Can Statins Reduce Inflammation in People with HIV?

Statin medications such as atorvastatin (Lipitor), usually used to lower blood cholesterol, may also reduce immune activation in HIV positive people, according to a small study described in the March 15, 2011, Journal of Infectious Diseases. Reducing immune activation and inflammation may decrease the risk of chronic non-AIDS conditions such as cardiovascular disease, but a much larger study will be required to demonstrate clinical benefits.

There is now substantial evidence that excessive immune activation and chronic low-level inflammation triggered by persistent virus may help explain the higher risk of cardiovascular disease, neurocognitive dysfunction, and other non-AIDS conditions seen in people with HIV, even while CD4+ T-cell counts remain high. Large studies including SMART and FRAM have found that elevated levels of inflammation biomarkers are associated with increased risk of death, progression to AIDS, and non-AIDS conditions.

In the present study, Anuradha Ganesan from the National Naval Medical Center and colleagues conducted a randomized trial to investigate the effects of atorvastatin on viral load and cellular markers of immune activation among HIV positive people who were not on antiretroviral therapy (ART).

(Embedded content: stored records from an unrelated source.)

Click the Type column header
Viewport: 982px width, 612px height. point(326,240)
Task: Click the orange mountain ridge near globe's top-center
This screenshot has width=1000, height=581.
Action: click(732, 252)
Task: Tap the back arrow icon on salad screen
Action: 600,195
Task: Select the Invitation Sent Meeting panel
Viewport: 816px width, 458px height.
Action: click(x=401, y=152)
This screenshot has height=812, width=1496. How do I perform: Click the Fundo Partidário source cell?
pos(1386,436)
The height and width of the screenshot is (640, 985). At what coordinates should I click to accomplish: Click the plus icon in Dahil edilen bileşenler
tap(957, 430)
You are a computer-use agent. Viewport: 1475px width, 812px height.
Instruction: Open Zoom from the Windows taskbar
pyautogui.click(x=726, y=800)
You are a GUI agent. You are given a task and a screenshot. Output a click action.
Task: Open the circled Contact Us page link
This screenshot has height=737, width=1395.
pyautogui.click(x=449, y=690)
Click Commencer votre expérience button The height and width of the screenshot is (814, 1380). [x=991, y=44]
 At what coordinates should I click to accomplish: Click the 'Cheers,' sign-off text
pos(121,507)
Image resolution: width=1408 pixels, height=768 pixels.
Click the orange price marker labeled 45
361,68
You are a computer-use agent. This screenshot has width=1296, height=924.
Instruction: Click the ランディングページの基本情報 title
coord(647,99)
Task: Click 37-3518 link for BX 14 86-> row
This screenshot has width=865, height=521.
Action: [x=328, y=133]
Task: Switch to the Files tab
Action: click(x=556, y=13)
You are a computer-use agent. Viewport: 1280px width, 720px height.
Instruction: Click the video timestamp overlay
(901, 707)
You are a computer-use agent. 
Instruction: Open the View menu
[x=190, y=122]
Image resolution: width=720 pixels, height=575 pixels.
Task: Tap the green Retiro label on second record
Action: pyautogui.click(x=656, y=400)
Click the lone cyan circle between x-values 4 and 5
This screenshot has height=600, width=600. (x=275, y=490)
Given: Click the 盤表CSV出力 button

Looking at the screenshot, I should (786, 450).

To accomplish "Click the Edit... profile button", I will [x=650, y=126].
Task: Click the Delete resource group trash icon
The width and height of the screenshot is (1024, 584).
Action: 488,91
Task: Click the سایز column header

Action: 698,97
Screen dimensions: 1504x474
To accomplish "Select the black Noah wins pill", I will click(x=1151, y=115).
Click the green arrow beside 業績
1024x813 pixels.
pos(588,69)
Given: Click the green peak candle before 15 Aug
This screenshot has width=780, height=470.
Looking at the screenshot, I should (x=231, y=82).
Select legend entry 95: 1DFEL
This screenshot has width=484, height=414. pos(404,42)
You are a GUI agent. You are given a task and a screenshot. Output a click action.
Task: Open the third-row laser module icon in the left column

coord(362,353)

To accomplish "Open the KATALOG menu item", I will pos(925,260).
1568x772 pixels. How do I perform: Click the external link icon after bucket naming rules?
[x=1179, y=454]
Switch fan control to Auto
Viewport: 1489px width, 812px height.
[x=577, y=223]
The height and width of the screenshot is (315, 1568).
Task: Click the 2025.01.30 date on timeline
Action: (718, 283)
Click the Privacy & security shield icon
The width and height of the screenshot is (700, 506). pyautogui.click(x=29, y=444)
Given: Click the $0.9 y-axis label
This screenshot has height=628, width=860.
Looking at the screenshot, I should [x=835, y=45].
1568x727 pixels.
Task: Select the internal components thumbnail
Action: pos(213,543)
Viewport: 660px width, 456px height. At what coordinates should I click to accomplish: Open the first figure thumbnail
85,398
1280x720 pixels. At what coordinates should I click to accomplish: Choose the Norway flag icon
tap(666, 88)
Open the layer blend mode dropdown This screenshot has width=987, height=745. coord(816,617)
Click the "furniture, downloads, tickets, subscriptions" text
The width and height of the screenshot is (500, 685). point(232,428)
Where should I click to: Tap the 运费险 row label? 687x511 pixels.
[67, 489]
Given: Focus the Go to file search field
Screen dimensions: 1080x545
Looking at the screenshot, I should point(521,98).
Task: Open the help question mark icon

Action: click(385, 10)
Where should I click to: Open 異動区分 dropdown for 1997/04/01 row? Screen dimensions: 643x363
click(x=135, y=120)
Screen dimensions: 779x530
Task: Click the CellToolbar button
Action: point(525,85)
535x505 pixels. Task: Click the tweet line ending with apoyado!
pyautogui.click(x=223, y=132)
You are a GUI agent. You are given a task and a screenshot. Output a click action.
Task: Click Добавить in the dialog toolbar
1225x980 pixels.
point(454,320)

Statins -- also known as HMG-CoA reductase inhibitors -- were developed and approved for reducing LDL "bad" cholesterol in the blood, but more recent research has shown that they also reduce inflammation throughout the body. A few studies have suggested that statins may suppress HIV replication and lower viral load, but data are conflicting.

Ganesan's group analyzed 24 participants who were randomly assigned to receive either 80 mg atorvastatin or placebo each day for 8 weeks. Then, after a 4-6 week "washout" period, they switched to the other treatment assignment.

All participants were men, 63% were white, and they were relatively young, with a median age of 30 years. They had CD4+ cell counts above 350 cells/mm3 and none were on ART. Their LDL cholesterol levels were below the usual threshold for using statins (< 130 mg/dL). All but 2 patients completed the study.

The researchers measured HIV RNA levels as well as immune activation, indicated by expression of CD38 and HLA-DR surface markers on CD4+ and CD8+ T-cells. They did not, however, measure inflammation biomarkers such as C-reactive protein.


Based on these findings, the investigators concluded, "Short-term use of atorvastatin was associated with modest but statistically significant reductions in the proportion of activated T lymphocytes."

While this study was not large enough and not designed to demonstrate a clinical benefit, the authors said that understanding the mechanisms by which statins influence immune activation markers may suggest new approaches for managing inflammation and its detrimental effects in people with HIV. They noted, however, that it will be important to also study the effects of statins in people on ART with undetectable viral load.

In an accompanying editorial, Andrew Carr from St. Vincent's Hospital in Sydney speculated that other statins besides atorvastatin are unlikely to suppress HIV.

He recommended that this class of drugs should be further assessed in larger and longer trials to evaluate their effects on HIV-related inflammation, but acknowledged that "[a] very large study would probably be required to determine whether the potentially positive effects of statin therapy on inflammatory markers will translate into less HIV disease progression and fewer cases of inflammatory non-AIDS-related illnesses, such as cardiovascular disease and end-stage liver disease."

Investigator affiliations: National Naval Medical Center, Division of Infectious Diseases and Infectious Disease Clinical Research Program, Uniformed Services University, Bethesda, MD; Naval Medical Center San Diego, Division of Infectious Diseases, CA; AIDS Monitoring Laboratory, Clinical Services Program, Science Applications International Corporation-Frederick, Inc, National Cancer Institute, Frederick, MD; Biostatistics Research Branch, Clinical Research Section, National Institute of Allergy and Infectious Diseases, Bethesda, MD; Department of Medicine, Drexel University College of Medicine, Philadelphia, PA; Merck Research Laboratories, North Wales, PA; Pharmaceutical Product Development, Incorporated, Wilmington, DE; HIV Drug Resistance Program, National Cancer Institute, National Institutes of Health, Frederick, MD.



A Ganesan, and others. High dose atorvastatin decreases cellular markers of immune activation without affecting HIV-1 RNA levels: results of a double-blind randomized placebo controlled clinical trial. Journal of Infectious Diseases 203(6): 756-764 (free full text). March 15, 2011.

A Carr. Statins as anti-inflammatory therapy in HIV disease? (Editorial). Journal of Infectious Diseases 203(6): 751-752 (free full text). March 15, 2011. March 15, 2011.